• INPUT DATA
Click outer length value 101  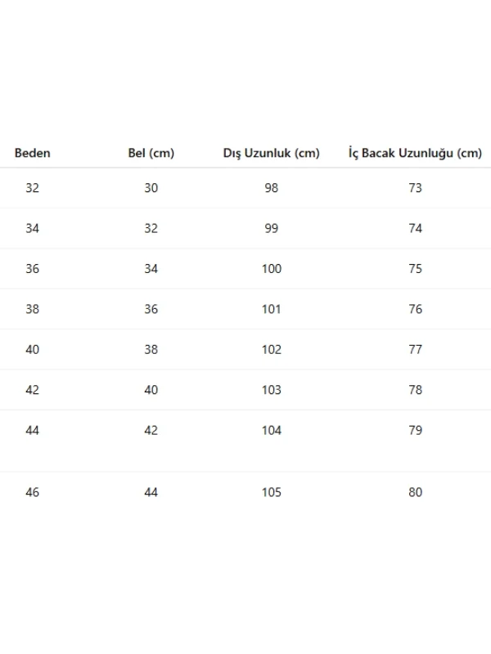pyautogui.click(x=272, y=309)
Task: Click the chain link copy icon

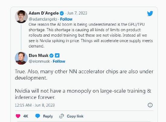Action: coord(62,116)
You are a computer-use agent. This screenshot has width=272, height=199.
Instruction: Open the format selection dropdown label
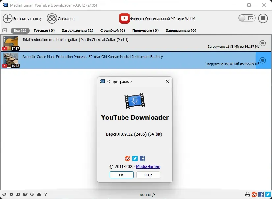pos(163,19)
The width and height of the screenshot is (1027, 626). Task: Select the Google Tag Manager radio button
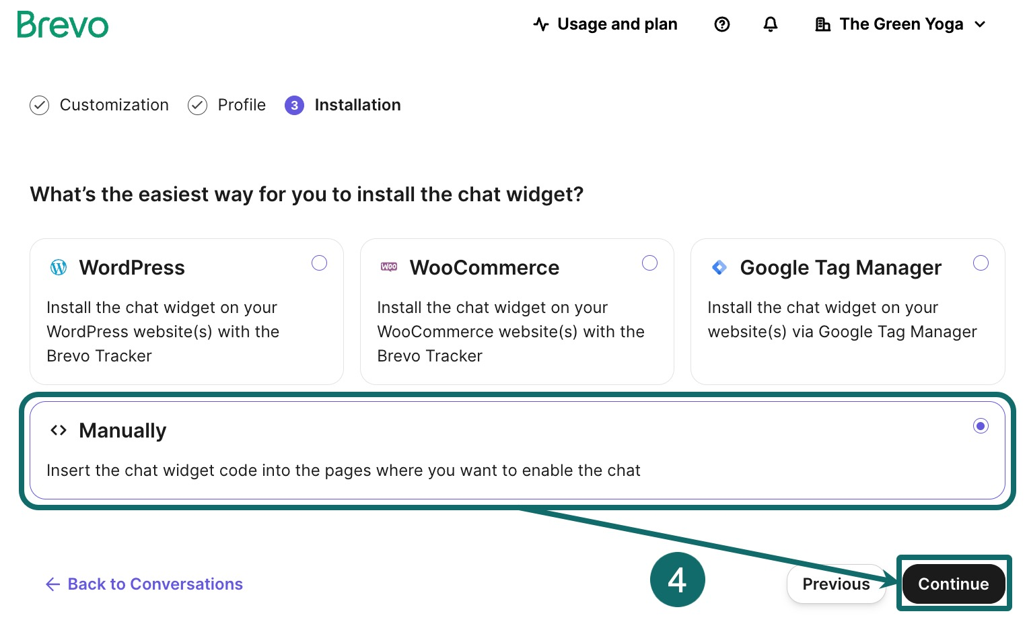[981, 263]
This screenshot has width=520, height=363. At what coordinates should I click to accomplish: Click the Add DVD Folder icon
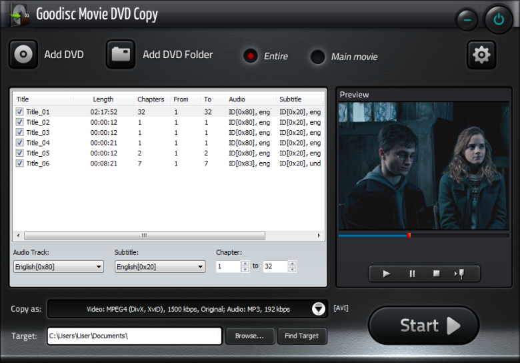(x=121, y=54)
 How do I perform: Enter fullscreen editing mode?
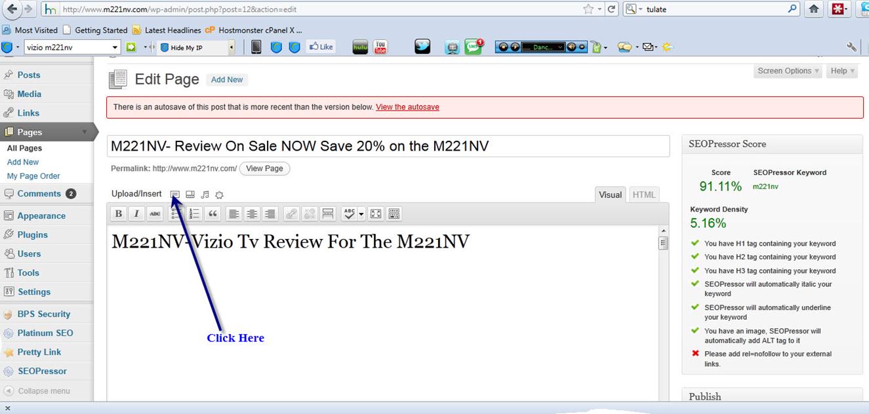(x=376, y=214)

• WHAT YOU HAVE TO DO
Pictures are not part of the copy. Output only the lines from the one with "The width and" through the final line of the records, exactly as given.

• RESPONSE AREA
The width and height of the screenshot is (1027, 626). Task: Select the Google Tag Manager radio button
[981, 263]
This screenshot has width=520, height=363. At what coordinates should I click to accomplish: Click the Add DVD Folder icon
(x=121, y=54)
 How do I perform: Enter fullscreen editing mode?
(x=376, y=214)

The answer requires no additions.